• Work to do
Beginning at the line that contains "775x437 pixels. How" and continuing through the end of the data, reproduce those lines with "Europe" swapped for "Asia", leaving everything else unchanged.

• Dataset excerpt

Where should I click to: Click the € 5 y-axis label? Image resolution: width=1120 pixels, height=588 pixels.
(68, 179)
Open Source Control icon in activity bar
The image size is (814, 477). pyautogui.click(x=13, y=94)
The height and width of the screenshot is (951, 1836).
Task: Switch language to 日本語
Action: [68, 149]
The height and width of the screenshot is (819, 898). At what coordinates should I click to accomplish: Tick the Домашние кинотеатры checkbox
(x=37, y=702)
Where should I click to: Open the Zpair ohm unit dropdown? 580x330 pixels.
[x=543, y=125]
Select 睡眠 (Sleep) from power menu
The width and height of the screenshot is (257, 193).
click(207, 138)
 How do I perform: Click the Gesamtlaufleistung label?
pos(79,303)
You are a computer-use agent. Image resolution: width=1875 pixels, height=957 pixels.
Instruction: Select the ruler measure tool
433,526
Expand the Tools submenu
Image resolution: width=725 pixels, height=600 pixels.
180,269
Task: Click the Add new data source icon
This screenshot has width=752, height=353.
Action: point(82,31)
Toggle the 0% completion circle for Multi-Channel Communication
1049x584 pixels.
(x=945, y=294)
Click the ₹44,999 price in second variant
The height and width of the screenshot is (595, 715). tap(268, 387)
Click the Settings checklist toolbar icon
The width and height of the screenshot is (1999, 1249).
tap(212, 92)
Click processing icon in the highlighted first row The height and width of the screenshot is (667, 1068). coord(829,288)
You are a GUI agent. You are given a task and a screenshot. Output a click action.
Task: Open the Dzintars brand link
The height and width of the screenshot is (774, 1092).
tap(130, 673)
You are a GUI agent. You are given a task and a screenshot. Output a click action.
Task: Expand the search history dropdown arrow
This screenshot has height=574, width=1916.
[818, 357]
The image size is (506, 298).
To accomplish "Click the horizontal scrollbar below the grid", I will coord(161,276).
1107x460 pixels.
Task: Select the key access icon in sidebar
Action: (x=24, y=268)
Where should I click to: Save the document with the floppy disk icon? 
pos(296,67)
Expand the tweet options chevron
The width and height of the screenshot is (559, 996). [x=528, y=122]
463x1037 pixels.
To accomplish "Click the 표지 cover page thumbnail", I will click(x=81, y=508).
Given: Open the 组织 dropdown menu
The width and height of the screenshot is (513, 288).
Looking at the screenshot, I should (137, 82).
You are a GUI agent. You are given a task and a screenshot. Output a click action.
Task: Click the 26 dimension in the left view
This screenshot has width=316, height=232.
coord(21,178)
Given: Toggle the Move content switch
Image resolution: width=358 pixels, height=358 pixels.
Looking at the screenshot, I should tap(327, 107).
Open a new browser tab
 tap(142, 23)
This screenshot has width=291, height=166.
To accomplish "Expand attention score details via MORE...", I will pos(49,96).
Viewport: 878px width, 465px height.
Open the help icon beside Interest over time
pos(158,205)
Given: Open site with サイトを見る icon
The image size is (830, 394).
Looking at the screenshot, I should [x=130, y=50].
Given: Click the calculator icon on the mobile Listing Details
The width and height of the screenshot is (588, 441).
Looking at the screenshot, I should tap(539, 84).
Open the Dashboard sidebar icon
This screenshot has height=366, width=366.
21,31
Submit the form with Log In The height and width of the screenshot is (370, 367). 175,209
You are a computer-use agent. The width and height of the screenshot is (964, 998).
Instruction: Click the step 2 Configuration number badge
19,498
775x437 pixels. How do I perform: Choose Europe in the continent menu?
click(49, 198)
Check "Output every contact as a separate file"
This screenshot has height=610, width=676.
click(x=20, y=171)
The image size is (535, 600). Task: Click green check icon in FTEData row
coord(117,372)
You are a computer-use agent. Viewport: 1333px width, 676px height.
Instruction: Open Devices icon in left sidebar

• Response to this exercise
775x437 pixels. How do I perform: Choose Asia in the continent menu?
click(49, 198)
Check "Output every contact as a separate file"
This screenshot has height=610, width=676.
click(x=20, y=171)
The image size is (535, 600). Task: Click green check icon in FTEData row
coord(117,372)
You are a computer-use agent. Viewport: 1333px width, 676px height.
Instruction: Open Devices icon in left sidebar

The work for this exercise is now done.